**TEXT EXCERPT:**
────────

"There's been a lot of talk about what the administration would have to do to lower oil prices. Making a peace overture to Iran is doing the job.'' - John Kilduff, vice president of risk management at MF Global Ltd. in New York.
Crude oil fell for a fourth day, capping the biggest weekly decline in more than three years, as the Bush administration's decision to participate in nuclear talks with Iran eased concern of a possible military conflict.Prices tumbled 11% this week on reduced tension between the US and Iran, which holds the world's second- largest oil reserves. A slowing global economy, faltering US fuel demand and rising supplies helped push futures to their biggest weekly dollar decline ever.
``There's been a significant lessening of tensions with Iran in recent days,'' said John Kilduff, vice president of risk management at MF Global Ltd. in New York. ``A feared imminent attack on Iranian nuclear facilities helped push prices to records. The meeting in Geneva is a significant step.'' - [LINK}
And from the AP (Oops, the link has mysteriously disappeared):
Analysts said that news the United States' direct involvement in talks with Iran about its nuclear activities was helping to dilute some of the pressure from geopolitical factors which had been reinforcing the energy market's bullish sentiment."We are for now a bit far away from the atmosphere of imminent confrontation that was fueling the market fire a few weeks ago," said analyst Olivier Jakob of Petromatrix in Switzerland.
U.S. Undersecretary of State William Burns will attend talks in Geneva, Switzerland, on Saturday and meet with a top nuclear negotiator from Iran, a sea change from Washington's policy which until now had avoided direct contacts with Iran.
Iran’s recent missile tests sent a clear message and removed all doubt that an attack by either the United States or Israel would have disastrous consequences.
Bush originally tried to shrug off the Iranian missile tests, siting it as as yet another example of Tehran's rogue behavior in an attempt to suppress the fact that it was relentless saber-rattling by the U.S. and Israel's war games that finally provoked Iran to respond with a show of force). But resulting oil spikes and its effects on the U.S. economy couldn't be shrugged off for long. Like an aching tooth, they scream for attention. The meteoric rise of crude oil prices on the commodities exchange and its effect on the financial markets finally forced the administration to sit up and listen to the clear and resounding message oil prices were sending: "IT'S THE WAR, STUPID!"
Like money, oil talks, and when it does the world is obliged to listen. With each and every word threatening an attack on Iran, oil prices spiked. As much as the American media has tried to overlook the fact that an unmistakable pattern was developing, making it clear that war and threats of war were the prime movers in the oil market, the truth has finally seeped through the cracks.

────────

**STORED ROWS:**

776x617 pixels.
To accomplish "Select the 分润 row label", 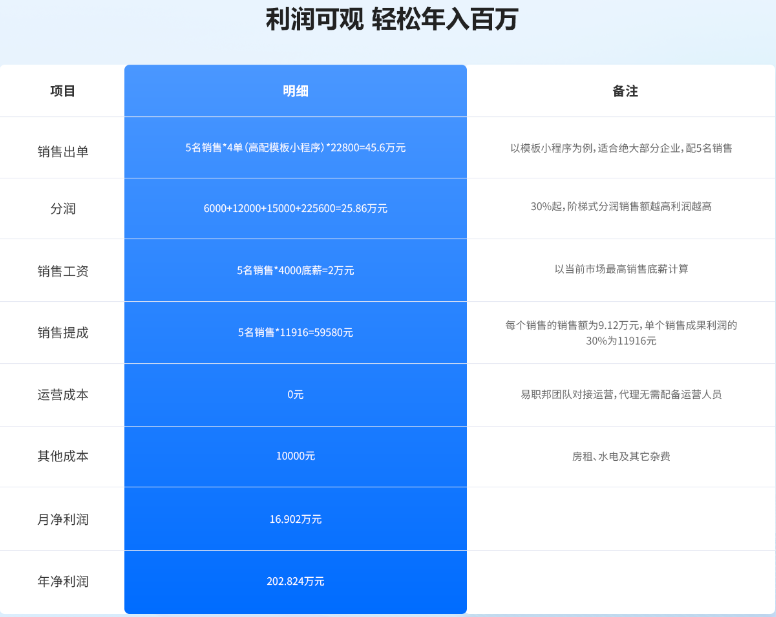I will pos(63,209).
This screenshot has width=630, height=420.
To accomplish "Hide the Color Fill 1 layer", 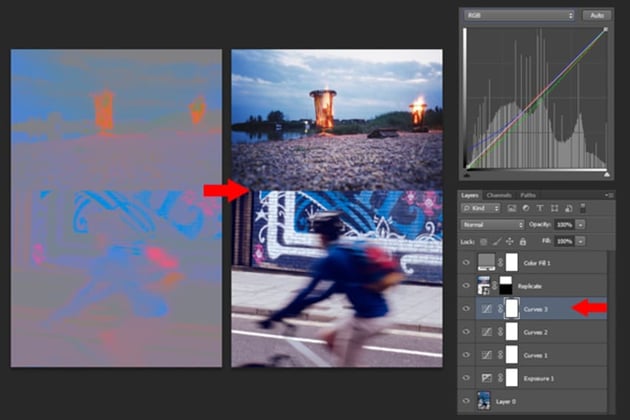I will (466, 263).

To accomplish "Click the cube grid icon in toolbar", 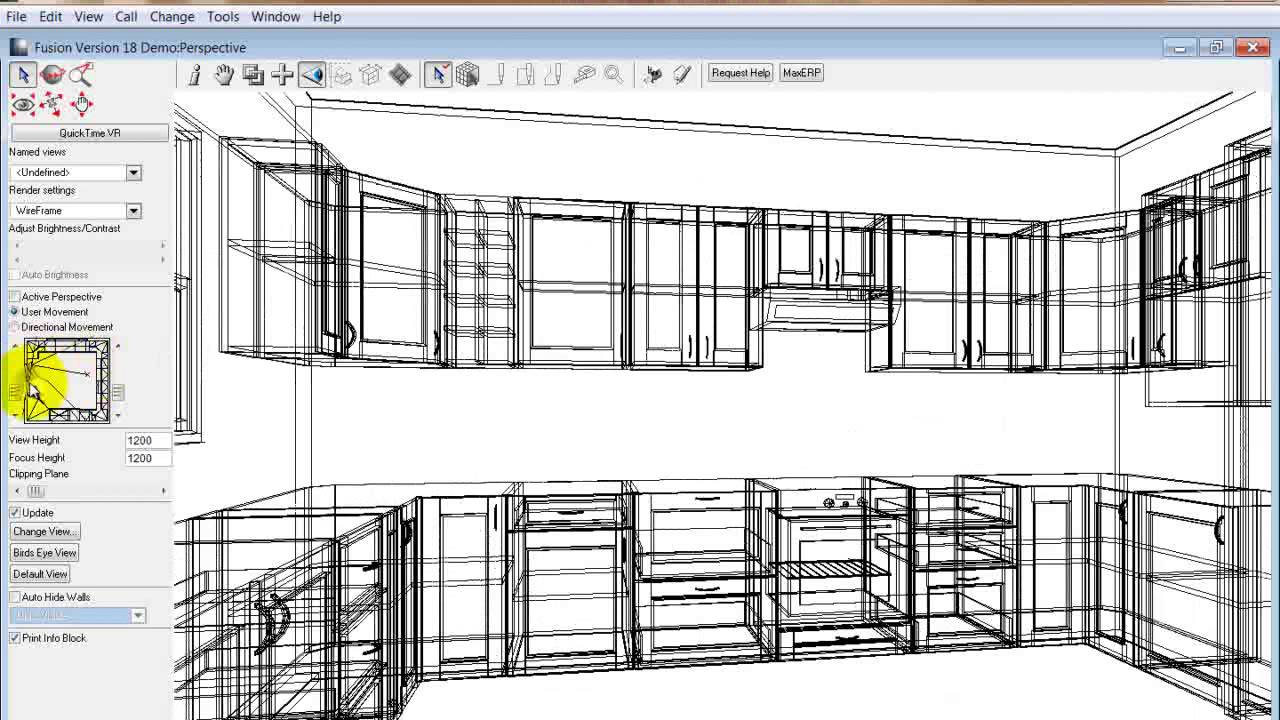I will (x=467, y=74).
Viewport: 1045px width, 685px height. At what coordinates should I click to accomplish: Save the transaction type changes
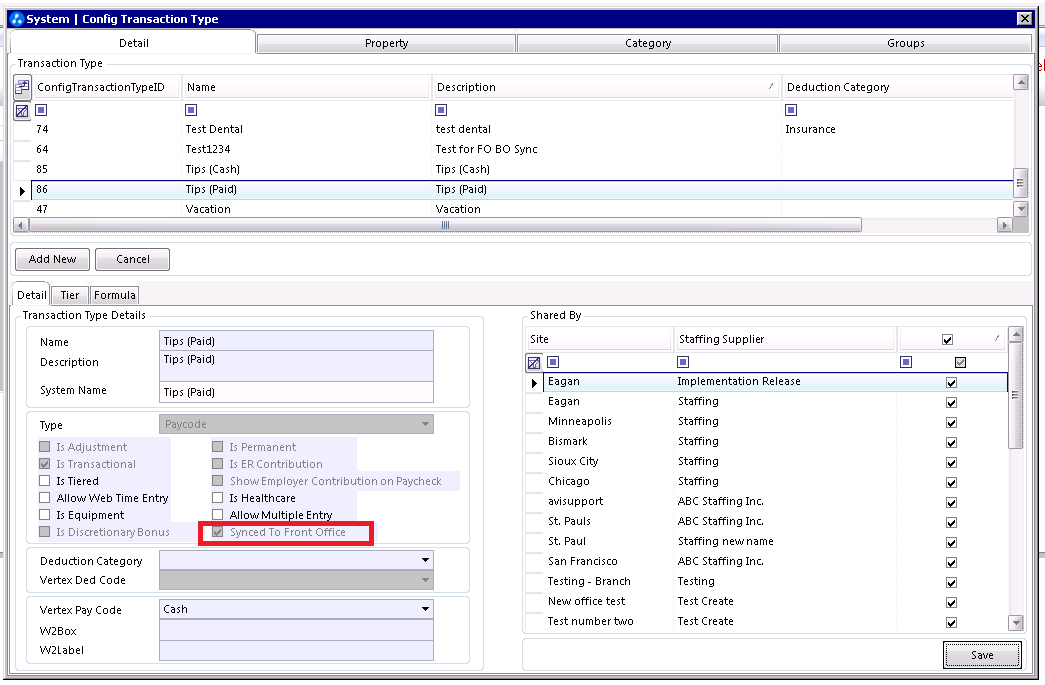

────────

**WRITTEN PROBLEM 1:** In the oil-price text, which firm employs the analyst Olivier Jakob?
**WRITTEN PROBLEM 2:** How many lines of the listing contain the string "height"? Give only the number.

**TASK RESULT 1:** Petromatrix, in Switzerland.

**TASK RESULT 2:** 2